The most insidious and banal incidents of both-sides-ism are those that fail to provide an equitable presentation of both sides. For the countless amount of times police and reporters alike have spent describing vandalism as a violent crime, there has been virtually no voice given to the so-called rioters. Law enforcement in Minneapolis, New York and Dallas have fed the media incorrect information about "outside agitators," apparently seeking to undermine the organic community outrage filling their city's streets. At the same time, the media has remained remarkably uncurious about the fact that, as Salon's Andrew O'Hehir noted, "every single leftist protest movement of the last 60 years or so has been infiltrated and undermined to some degree by undercover cops or informants."
The police, especially in this moment of national crisis, have their own platforms. They are perfectly equipped to spread their copaganda without the aid of uncritical journalists. Social media accounts of police departments have continued to push out feel-good images — thank-you notes from local children and food donations from local businesses — even as militarized police agitate violent confrontations with their neighbors day after day and night after night.
CNN, CBS News and the Washington Post have repeatedly highlighted copaganda episodes, such as the ambiguous protest scenes where police have "taken a knee" or marched in supposed solidarity with their critics. These images of kneeling cops and embraces with civilians serve both to de-escalate righteous tension and falsely convey the idea that the purveyors of systemic violence empathize with their victims — oftentimes, right before they continue to inflict pain on them. It shouldn't be lost that already this week police in Vallejo, California, shot and killed a suspected looter who was kneeling on the ground with his hands up and police in Louisville shot into a crowd of protesters, killing an unarmed local business owner.
In fairness, I don't begrudge the instinct to hug cops, especially from people desperate to demonstrate their humanity. But the media is tasked with presenting all relevant facts and the full context of a story. What is happening in our streets right now is too important to give it the both-sides treatment. There is yet another cohort of high-school-age kids battling for their lives, more than eight years after young people rallied for justice for Trayvon Martin. We don't know how long this current movement will last, with schools out for summer (and perhaps into fall, in some places) and millions out of work. Media must not allow the police unlimited opportunities to get in a good PR moment in time for the evening news before they start beating people without provocation.

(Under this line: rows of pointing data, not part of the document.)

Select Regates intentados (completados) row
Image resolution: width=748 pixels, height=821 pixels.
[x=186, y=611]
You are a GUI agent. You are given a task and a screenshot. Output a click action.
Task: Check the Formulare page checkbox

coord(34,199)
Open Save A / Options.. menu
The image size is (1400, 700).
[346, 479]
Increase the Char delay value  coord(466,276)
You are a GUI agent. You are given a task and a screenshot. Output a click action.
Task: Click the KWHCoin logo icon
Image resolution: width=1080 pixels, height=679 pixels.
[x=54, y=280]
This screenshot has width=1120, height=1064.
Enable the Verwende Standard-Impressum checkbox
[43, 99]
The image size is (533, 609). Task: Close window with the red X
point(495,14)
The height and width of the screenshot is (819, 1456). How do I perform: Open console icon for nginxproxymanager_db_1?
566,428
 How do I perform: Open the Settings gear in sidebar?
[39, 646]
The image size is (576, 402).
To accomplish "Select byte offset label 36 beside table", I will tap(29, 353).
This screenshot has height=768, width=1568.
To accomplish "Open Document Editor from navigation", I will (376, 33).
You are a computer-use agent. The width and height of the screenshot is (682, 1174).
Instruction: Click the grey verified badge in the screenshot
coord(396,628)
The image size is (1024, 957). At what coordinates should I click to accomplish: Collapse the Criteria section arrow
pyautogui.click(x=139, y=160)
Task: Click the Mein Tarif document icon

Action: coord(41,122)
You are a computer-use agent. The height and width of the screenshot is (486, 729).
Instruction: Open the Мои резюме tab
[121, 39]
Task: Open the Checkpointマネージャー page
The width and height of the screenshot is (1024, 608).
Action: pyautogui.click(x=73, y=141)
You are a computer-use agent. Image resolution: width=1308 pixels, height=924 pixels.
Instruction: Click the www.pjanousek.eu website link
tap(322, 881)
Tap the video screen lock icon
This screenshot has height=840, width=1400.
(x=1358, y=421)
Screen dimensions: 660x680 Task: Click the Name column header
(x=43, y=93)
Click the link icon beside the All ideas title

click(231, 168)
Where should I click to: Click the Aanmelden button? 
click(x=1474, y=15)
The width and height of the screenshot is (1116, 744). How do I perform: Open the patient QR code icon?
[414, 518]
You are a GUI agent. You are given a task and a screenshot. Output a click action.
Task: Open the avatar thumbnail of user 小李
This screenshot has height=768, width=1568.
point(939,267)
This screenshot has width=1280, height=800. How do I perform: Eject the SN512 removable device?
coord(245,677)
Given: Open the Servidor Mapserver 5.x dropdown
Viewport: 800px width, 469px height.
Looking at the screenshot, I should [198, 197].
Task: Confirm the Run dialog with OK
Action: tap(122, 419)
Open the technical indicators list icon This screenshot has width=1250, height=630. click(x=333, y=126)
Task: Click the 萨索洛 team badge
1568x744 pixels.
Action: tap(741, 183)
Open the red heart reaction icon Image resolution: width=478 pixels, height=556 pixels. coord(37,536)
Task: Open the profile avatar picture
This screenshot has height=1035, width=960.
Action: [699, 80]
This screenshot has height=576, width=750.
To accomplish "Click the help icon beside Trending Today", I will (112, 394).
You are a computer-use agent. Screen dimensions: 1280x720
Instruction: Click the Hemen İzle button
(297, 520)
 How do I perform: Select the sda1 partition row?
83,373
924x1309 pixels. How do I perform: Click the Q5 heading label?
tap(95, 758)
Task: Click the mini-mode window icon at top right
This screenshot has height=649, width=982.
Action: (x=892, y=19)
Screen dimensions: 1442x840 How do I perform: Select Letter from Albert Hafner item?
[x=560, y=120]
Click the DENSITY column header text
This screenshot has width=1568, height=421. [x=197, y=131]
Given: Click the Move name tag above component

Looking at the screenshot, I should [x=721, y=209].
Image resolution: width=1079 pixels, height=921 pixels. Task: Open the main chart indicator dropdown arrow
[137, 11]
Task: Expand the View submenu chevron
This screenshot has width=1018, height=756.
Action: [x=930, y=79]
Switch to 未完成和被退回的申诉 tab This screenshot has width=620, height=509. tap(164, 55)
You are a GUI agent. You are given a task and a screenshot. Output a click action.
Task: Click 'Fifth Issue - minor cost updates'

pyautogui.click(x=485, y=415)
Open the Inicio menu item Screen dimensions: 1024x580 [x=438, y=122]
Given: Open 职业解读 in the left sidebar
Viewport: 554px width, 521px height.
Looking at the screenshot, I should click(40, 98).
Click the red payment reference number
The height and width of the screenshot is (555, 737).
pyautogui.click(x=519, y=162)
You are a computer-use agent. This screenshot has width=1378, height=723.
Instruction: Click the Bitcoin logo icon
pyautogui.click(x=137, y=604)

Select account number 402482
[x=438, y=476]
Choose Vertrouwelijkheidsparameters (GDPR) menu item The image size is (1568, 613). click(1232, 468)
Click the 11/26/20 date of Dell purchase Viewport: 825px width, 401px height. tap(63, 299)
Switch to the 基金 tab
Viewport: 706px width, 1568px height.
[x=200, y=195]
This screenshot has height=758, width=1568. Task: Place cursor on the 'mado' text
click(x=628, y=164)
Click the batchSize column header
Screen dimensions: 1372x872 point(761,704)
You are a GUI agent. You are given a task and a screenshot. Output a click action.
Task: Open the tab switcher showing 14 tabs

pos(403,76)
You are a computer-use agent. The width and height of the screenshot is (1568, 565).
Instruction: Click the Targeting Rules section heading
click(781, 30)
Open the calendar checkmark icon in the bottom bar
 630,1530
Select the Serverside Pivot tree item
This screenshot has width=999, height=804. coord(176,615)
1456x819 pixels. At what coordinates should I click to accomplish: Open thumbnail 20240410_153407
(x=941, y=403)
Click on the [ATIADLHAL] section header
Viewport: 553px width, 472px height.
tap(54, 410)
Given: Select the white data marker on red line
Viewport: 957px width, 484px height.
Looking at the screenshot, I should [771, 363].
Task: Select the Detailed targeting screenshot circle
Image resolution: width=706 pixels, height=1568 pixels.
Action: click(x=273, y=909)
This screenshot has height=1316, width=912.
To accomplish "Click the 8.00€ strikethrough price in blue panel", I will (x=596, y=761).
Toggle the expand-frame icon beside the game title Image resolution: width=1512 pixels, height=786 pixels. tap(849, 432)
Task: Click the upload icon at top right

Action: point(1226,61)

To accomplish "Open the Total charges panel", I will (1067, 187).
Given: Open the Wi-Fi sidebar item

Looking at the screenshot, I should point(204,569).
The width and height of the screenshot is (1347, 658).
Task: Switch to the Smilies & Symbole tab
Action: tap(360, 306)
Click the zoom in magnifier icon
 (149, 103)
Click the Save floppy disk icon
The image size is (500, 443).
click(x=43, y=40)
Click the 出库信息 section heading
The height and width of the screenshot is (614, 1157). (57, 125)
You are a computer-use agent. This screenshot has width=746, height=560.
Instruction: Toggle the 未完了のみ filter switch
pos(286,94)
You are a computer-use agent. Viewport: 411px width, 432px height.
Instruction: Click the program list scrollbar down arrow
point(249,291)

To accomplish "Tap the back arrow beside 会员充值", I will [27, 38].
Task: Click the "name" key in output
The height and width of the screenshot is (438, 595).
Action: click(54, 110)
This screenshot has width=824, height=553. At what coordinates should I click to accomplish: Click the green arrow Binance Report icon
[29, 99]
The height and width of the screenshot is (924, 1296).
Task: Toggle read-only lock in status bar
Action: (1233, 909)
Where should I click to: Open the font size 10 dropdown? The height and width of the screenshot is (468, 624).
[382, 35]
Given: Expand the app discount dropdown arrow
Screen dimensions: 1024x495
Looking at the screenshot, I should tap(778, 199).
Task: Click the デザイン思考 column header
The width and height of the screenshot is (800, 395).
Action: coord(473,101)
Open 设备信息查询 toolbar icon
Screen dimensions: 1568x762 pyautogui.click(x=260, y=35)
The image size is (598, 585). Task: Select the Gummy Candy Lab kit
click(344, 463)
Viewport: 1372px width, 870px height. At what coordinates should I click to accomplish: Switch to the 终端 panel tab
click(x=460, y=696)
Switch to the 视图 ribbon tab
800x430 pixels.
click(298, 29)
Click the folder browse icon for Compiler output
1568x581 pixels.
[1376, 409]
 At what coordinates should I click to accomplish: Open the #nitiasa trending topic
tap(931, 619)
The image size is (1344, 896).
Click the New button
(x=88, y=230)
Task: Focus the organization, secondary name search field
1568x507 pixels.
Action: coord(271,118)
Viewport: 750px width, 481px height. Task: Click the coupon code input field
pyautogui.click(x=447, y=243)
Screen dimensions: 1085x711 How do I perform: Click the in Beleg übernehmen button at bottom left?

The good-faith examples of this are not found among the white cops who embrace traumatized black people, sometimes only to turn around and inflict the same violence they pretended to understand was unreasonable, but the black cops who have sacrificed their careers to stand for change. We need fewer examples of performative solidarity by police and more examples of something much more difficult: law enforcement self-policing to stop fellow officers from kneeling on someone else's neck.